Euromoney, October 19 2018
In a country with twin deficits and a 13th bailout in recent memory, one might wonder if former JPMorgan banker Muhammad Aurangzeb regrets becoming Habib Bank CEO – but instead he sees a path to a better outlook for his country.
Aurangzeb left a successful career job at JPMorgan earlier this year to take the reins at Habib Bank (HBL), Pakistan’s biggest lender.
It seems a grim time to take such a role – Pakistan faces twin deficits and has just agreed a tough bailout with the IMF – but he sees reasons to be positive.
Euromoney meets Aurangzeb in Bali early one morning on the sidelines of the IMF annual meeting. It’s an opportune time and place to meet, as the previous day Pakistan met with the IMF to seek its 13th bailout since the 1980s.

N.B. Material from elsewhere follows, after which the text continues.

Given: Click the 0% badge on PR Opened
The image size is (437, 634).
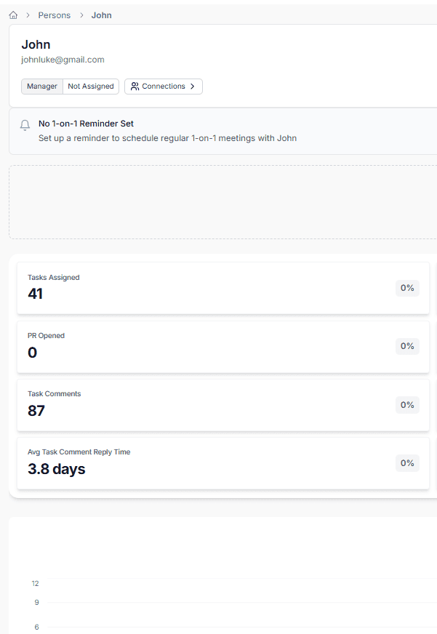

Aurangzeb sees the macro position as one of three elements influencing the outlook for banks in Pakistan, the others being technology and the regulatory environment, but the macro is certainly the one in the headlines.
He calls the twin deficit “devilishly structural”.
“On the fiscal side, pretty simply, we need to increase the tax base,” he says. “On the current-account deficit side, remittances have been relatively robust; the issue has been exports not being as strong as one would expect,” partly, he says, as a consequence of the currency peg being set too low.
However, despite that, he says “by and large when rates are going up it is generally good news for the industry”.
At the end of the 2017 financial year, HBL had almost Rp2 trillion in deposits, 86.4% of which was current and savings accounts; while some of that will be repriced, so will the loan book.
“Also, normally when we have volatility in exchange markets, it’s good for the industry if you’re on the right side of it,” says Aurangzeb. “Clients come in for their hedging needs and there is a boost to the treasury side.”
The optimistic view of the bailout, he says, “is that once the country gets into an IMF programme it creates a floor, in terms of bringing a level of certainty”.